The Resource Guide contains questions that organizations can utilize to help measure the effectiveness of their current compliance programs. This list is not meant to be a checklist, nor is it meant to be a one size fits all approach. It is tailored to each individual organization’s needs.

The OIG promotes the establishment of compliance programs that are based on the OIG’s seven elements of effective compliance: (1) Standards, Policies, and Procedures; (2) Compliance Program Administration; (3) Screening and Evaluation of Employees, Physicians, Vendors, and Other Agents; (4) Communication, Education, and Training on Compliance Issues; (5) Monitoring, Auditing, and Internal Reporting Systems; (6) Discipline for Non-Compliance; and (7) Investigations and Remedial Measures.

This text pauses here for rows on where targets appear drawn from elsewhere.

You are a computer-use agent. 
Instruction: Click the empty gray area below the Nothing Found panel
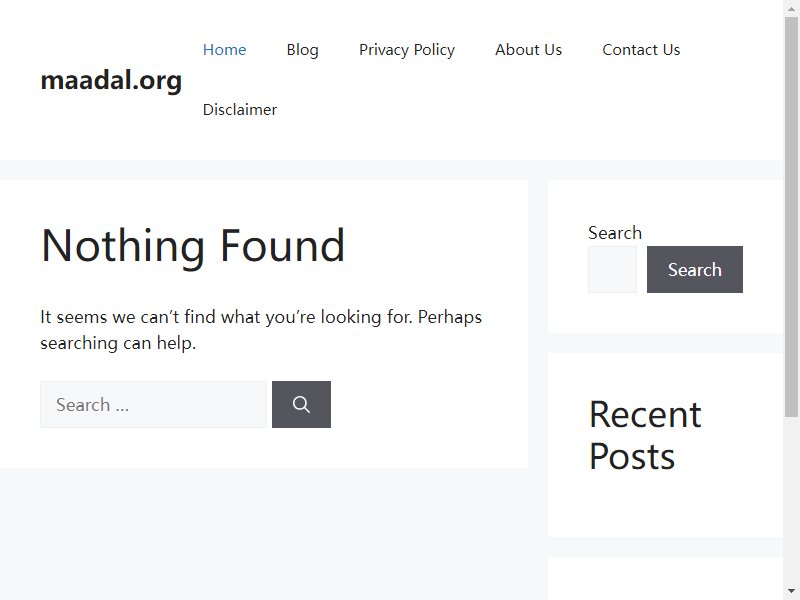(264, 533)
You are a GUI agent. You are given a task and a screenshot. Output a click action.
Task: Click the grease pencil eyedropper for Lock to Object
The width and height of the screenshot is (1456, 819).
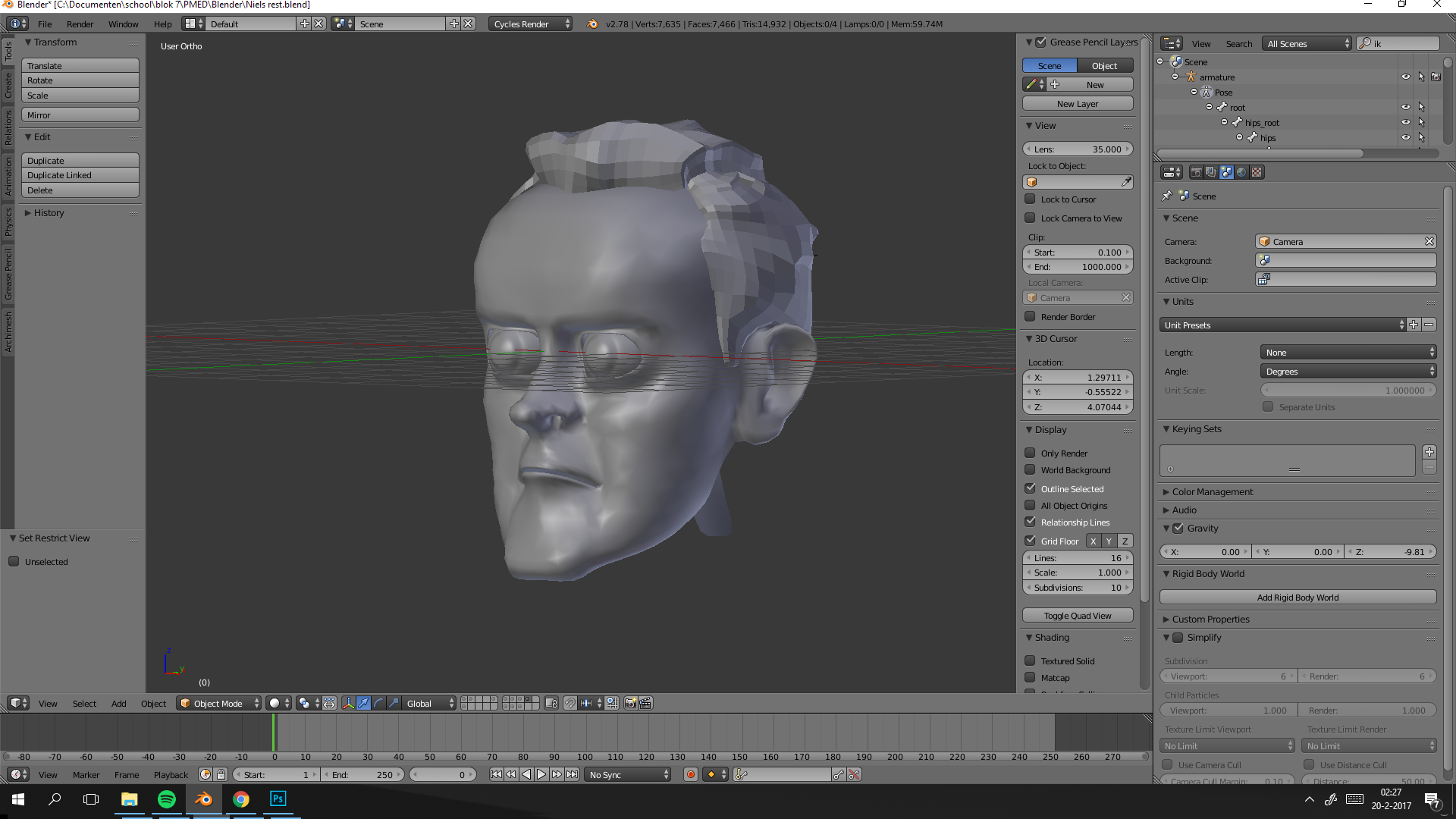tap(1126, 182)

The effectiveness of compliance programs, as opposed to the elements of a compliance program, has garnered little OIG guidance attention until now. A summary of the question topics covered in the Resource Guidance are:

  1. Standards, Policies, and Procedures;
  2. Compliance Program Administration;
  3. Screening and Evaluation of Employees, Physicians, Vendors and other Agents;
  4. Communication, Education, and Training on Compliance Issues;
  5. Monitoring, Auditing, and Internal Reporting Systems;
  6. Discipline for Non‐Compliance; and
  7. Investigations and Remedial Measures.

Each section has detailed implementation and evaluation steps that can assist imaging providers/suppliers as they evaluate the effectiveness of their own programs.

The DOJ’s Guidance and OIG’s Resource Guide are extremely helpful tools to assess the effectiveness of imaging organization’s compliance program. Many imaging examinations are costly (i.e., MRIs, CTs) and represent a large portion of claims paid to beneficiaries of Medicare and Medicaid programs. Imaging organizations can be at risk if an effective compliance program is not put in place.

Truly effective and well implemented compliance programs save money and prosecutions in the long-run, benefitting both the organization and the government. In light of recent guidance and enforcement actions, there is no better time to strengthen and evaluate your organizations compliance program.